**Tasks to complete**
[1] Rewrite the passage on surface water flooding, starting with "According to a" and going on through "property (e.g., [1]).", with "properties" replaced by "buildings".
[2] Name every body that the passage on surface water flooding says is committed to exploring improved surface water flood forecasting.

**Reading passage**
According to a recent Defra report [1], it is the UK’s most widespread form of flooding, with 3.2m properties at risk in England alone. Recent events, e.g., the July 2021 floods in London, demonstrate inadequate preparedness for such events [2]. Several recent UK government reports highlight an urgent need for surface water flood risk mitigation and management so owners of at-risk homes and businesses can better protect their property (e.g., [1]).
Under the National Surface Water Management Action Plan [1], the Environment Agency (EA), Met Office and Flood Forecasting Centre are committed to exploring improved surface water flood forecasting. The challenge of effective communication of forecasts and warnings was further emphasised at the symposium, and users specifically pointed out flood forecasting and warning is ‘30% technology and 70% communication’. This project will deliver inter-disciplinary research to address this important challenge.
Methodology
The aim is to apply a newly developed Coupled Human And Natural Systems (CHANS) model [3] to simulate and understand the interactive human behaviours and social dynamics before and during a surface water flood event induced by intense rainfall. This will be related to different scenarios of flood forecasting and warning provision.

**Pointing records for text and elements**
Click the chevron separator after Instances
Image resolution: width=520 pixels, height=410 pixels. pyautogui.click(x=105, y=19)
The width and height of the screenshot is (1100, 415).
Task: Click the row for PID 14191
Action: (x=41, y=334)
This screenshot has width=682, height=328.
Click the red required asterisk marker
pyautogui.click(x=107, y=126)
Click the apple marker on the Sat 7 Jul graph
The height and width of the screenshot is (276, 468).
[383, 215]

* * *

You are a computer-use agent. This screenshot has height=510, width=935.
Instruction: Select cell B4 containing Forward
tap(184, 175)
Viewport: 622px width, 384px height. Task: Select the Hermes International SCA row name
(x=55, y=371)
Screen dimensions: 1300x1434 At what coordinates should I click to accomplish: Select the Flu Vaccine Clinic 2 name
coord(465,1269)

---

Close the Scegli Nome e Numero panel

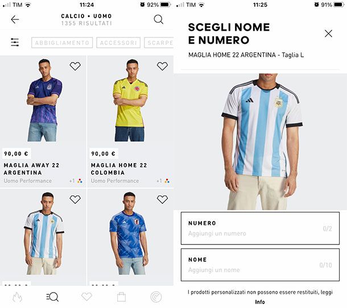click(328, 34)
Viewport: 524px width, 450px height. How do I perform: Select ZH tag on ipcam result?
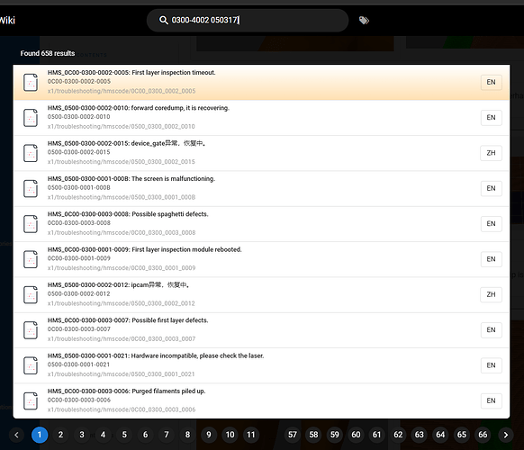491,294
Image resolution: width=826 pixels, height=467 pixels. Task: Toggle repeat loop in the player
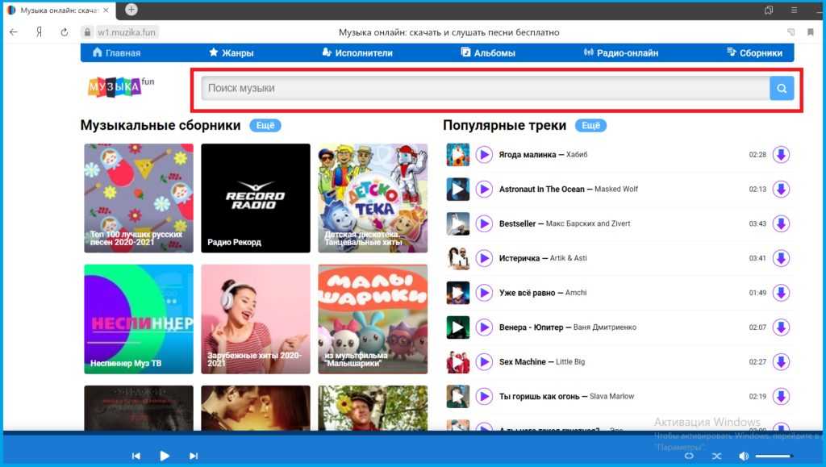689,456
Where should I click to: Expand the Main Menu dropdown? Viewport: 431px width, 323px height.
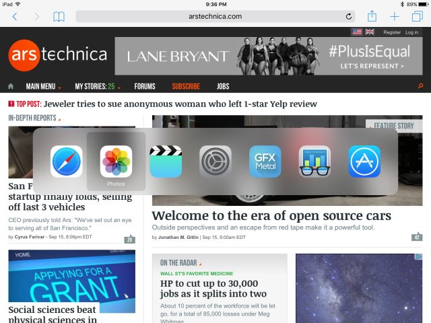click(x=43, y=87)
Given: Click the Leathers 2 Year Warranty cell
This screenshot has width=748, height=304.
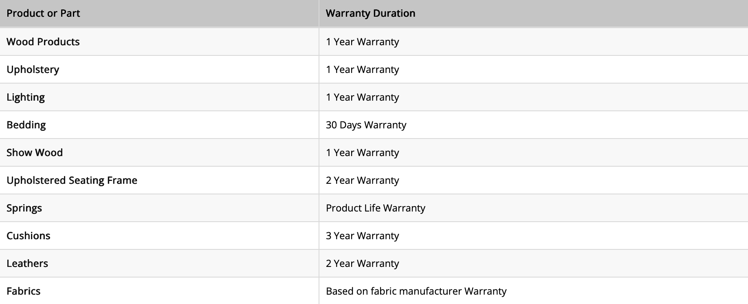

**Results**
[1]
According to a recent Defra report [1], it is the UK’s most widespread form of flooding, with 3.2m buildings at risk in England alone. Recent events, e.g., the July 2021 floods in London, demonstrate inadequate preparedness for such events [2]. Several recent UK government reports highlight an urgent need for surface water flood risk mitigation and management so owners of at-risk homes and businesses can better protect their property (e.g., [1]).

[2]
- Environment Agency (EA)
- Met Office
- Flood Forecasting Centre